We discovered that fibroblast growth factor (FGF)-1 directly bound to soluble and cell–surface integrin avb3 (KD about 1 mM). Antagonists to avb3 (monoclonal antibody 7E3 and cyclic RGDfV) blocked this interaction. avb3 was a predominant, if not only, integrin that bound to FGF-1, since FGF1 only weakly bound to several b1 integrins tested. We presented evidence that the CYDMKTTC sequence (the specificity loop) within the ligand-binding site of b3 plays a role in FGF-1 binding. We found that the integrin-binding site of FGF-1 overlaps with the heparin-binding site, but is distinct from the FGFR-binding site using docking simulation and mutagenesis. We identified an FGF-1 mutant (R50E) that was defective in integrin binding, but still bound to heparin and FGFR. R50E was defective in inducing DNA synthesis, cell proliferation, cell migration and chemotaxis, suggesting that the direct integrin binding to FGF-1 is critical for FGF signaling. Nevertheless R50E induced phosphorylation of FGFR1 and FRS2a, and activation of AKT and ERK1/2. These results suggest that the defect in R50E in FGF signaling is not in the initial activation of FGF signaling pathway components, but in the later steps in FGF signaling. We propose that R50E is a useful tool to identify the role of integrins in FGF signaling. (Fig. 2)

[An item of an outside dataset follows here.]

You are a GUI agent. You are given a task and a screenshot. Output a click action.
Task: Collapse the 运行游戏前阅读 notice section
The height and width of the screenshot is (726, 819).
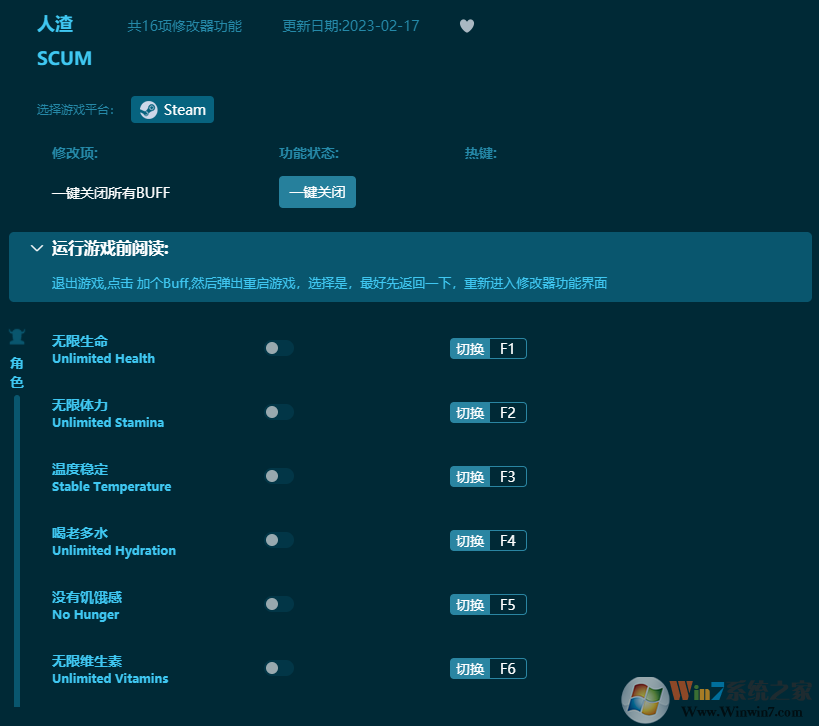[37, 248]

Fig. 1. Docking simulation of IGF-1- αvβ3 interaction

a). A model of IGF-1-integrin interaction. Docking simulation of the interaction between IGF-1 and integrin αvβ3 (PDB code 1L5G) was performed using AutoDock3. The headpiece of 1L5G was used as a receptor. The pose in the cluster 1 with the lowest docking energy –19.46 Kcal/mol is shown. This pose represents the most stable pose of 1GF1 when IGF-1 interacts with integrin αvβ3.

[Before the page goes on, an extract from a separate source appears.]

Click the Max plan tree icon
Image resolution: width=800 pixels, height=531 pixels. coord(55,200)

b). Positions of several amino acid residues at the predicted interface between IGF-1 and αvβ3. Arg36 and Arg37 within the predicted integrin-binding site in IGF-1 were selected for mutagenesis. Amino acid residues in MIDAS (the metal ion dependent adhesive site) (Asp119, Ser121, Ser123, Glu220, and Asp251) in b3 (red) and the specificity loop (light blue) are predicted to be close to IGF-1 (blue) in the IGF-1-integrin complex, but not directly interact with Arg36/Arg37. Arg36 and Arg37 are predicted to be close to Asp150, Tyr178, and Asp218 of av (green).


c). Arg36 and Arg37 are distinct from IGFBP4-binding site in IGF-1. Positions of Arg36 and Arg37 are shown in the IGF-1-IGFBP4 complex (PDB code 1WQJ). Tyr residues at positions 24, 31, and 60 of IGF-1 that are critical for IGF1R (pink) binding are also shown.

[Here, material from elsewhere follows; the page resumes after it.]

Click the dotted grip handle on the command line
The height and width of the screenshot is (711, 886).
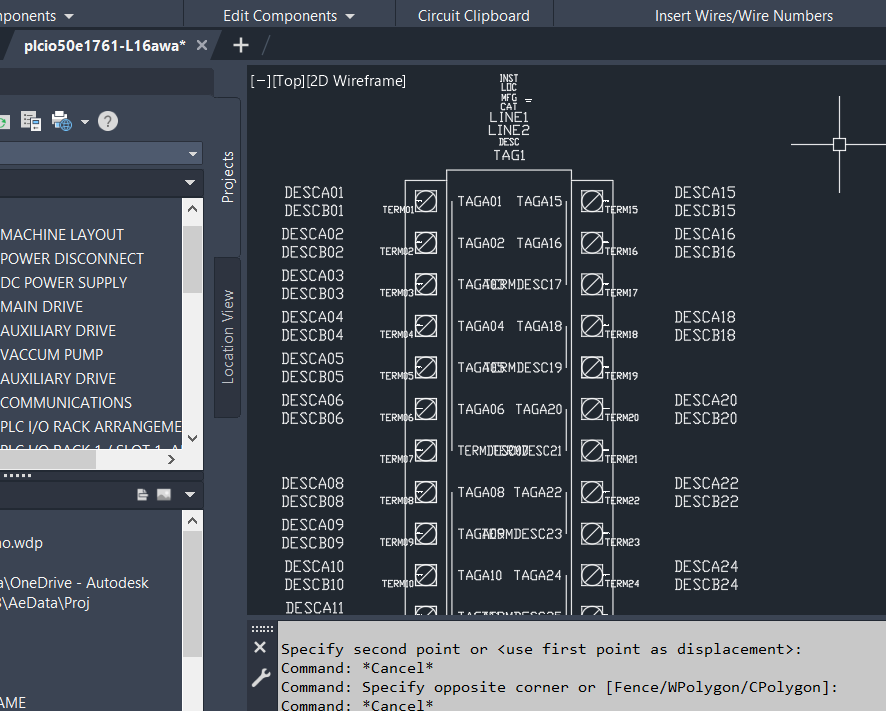coord(261,627)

Fig. 2. Identification of the integrin-binding site in FGF-1. a. A model of FGF-1-integrin interaction. Docking simulation of the interaction between FGF-1 (PDB code 1AXM) and integrin αvβ3 (PDB code 1L5G) was performed using AutoDock3. Model a of 1AXM was used for docking. The headpiece of 1L5G was used as a receptor. The pose in the cluster 1 with the lowest docking energy –26.3 Kcal/mol is shown. This pose represents the most stable pose of FGF1 when FGF-1 interacts with integrin αvβ3. b. Positions of amino acid residues that are selected for mutagenesis at the predicted interface between FGF-1 and αvβ3. Several amino acid residues within the predicted integrin-binding site in FGF-1 were selected for mutagenesis. c. Positions of the amino acid residues (E102A, Y109A, and Q110A) at the FGFR-binding site selected for mutagenesis. Note that the predicted integrin-binding site is distinct from the FGFR-binding site.

Takada lab continues working on the role of integrins in growth factor signaling including other growth factors. We are trying to generate something useful for wound healing, or treating inflammation and cancer.